Mum was 74 when she died in her sleep in April 2021, alone in her rest home bed, which was particularly tragic for my sisters, my father and I, that no-one was with her when she took her last breaths.

She was too young to die, but really, Mum left us many years earlier, and what I mourn most now is what should have been, the experiences she missed out on as an empty nester and a grandmother.

When my eldest daughter, Isabella, was born in 2000, Mum – and Dad – were in the car straight to Wellington to be with us. Mum fussed over her first grandchild, and my relationship with her changed as soon as I too became a mother, when she became our family matriarch.

 She was wise and she guided me. While I loved being a mother, and I adored my baby, the walls began to close in on me and I didn’t cope with the lack of control over this tiny thing who wailed and refused to feed or to sleep. Mum supported me and she never judged. I would whizz out for a run and I would return to find my baby asleep in her cot, and washing folded in neat piles.

My second daughter, Bianca, came along in 2003, and Mum was still in her prime as a grandmother and a caring mother of her three adult daughters. Mum had struggled when my youngest sister left home, and her role as a grandmother gave her a renewed sense of purpose. My husband and I would go away for a weekend or on his work trip, and the girls would go to my parents’ house for a few days, where Mum would teach them how to make daisy chains, she would organise tea parties with tea party sets in her garden, and encourage them to play shops, “selling’’ her flowers to one another.

Mum had been a primary school teacher, and she made my daughters beautiful photo books to bring home, writing in her perfect teacher handwriting: “Today I played in Gran’s garden.’’

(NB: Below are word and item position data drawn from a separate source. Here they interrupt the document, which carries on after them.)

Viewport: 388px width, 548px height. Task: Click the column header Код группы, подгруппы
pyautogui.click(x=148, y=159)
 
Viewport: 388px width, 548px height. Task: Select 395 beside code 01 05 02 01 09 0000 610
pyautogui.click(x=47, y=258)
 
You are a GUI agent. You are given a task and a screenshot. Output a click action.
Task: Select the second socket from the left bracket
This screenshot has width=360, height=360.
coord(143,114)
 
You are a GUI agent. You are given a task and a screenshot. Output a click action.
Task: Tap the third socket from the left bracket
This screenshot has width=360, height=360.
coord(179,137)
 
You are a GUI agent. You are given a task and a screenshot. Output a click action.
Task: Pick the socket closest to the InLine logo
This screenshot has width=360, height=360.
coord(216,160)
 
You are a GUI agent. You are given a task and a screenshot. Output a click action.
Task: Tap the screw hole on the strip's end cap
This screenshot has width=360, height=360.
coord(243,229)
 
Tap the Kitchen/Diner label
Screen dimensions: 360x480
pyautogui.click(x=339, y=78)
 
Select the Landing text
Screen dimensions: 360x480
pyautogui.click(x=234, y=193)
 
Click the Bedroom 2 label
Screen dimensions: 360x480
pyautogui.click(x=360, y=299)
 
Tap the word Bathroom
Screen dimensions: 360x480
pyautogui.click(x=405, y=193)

My third daughter was a toddler when we were beginning to lose Mum. It was around the time of Mia’s third birthday that Mum was diagnosed. We have a special photo of them together in a playground, when Mum was smiling but her blue-grey eyes were fading.

My daughters didn’t like visiting Mum in a rest home. The first one was near a park and we would take her across the road to feed the ducks. “Everyone else here is old,’’ Isabella or Bianca, would say, and it was true. Mum was in her mid-sixties – a decade older than I am now – and her brunette hair stood out in a sea of grey heads in the resident sitting room. It was cruel and wrong that she had just qualified for a gold card – and she was looking forward to retirement trips with dad – when she had to go into care.

As Mum deteriorated, these rest home visits got harder and harder. My daughters looked pained when we visited Gran in the hospital wing of her second rest home. Mum lay on the bed with her mouth wide open, her eyes staring blankly at the ceiling.

Mum had no idea who we were, and I struggled with the dilemma: should I take the girls to visit her? Is there any point? Is it better for them to remember her as she was?

It’s been four years since she passed away and I still think of Mum most days, my mourning for what could and should have been. She has nine grandchildren and she has missed school grandparent days, sports events, birthday parties, school balls, and school and university graduations.

Every time I am proud of my daughters, I imagine how deeply proud she would be too. When Bianca graduates with a commerce degree this month, Mum should be there, watching her granddaughter traipsing through the Dunedin streets in her graduation gown.

After Mum’s passing, we celebrated her life a few days after Mother’s Day, when we held a beautiful funeral and we all sang the songs she loved at her graveside. It has always felt fitting that Mum was laid to rest in May – the month of mothers, and grandmothers.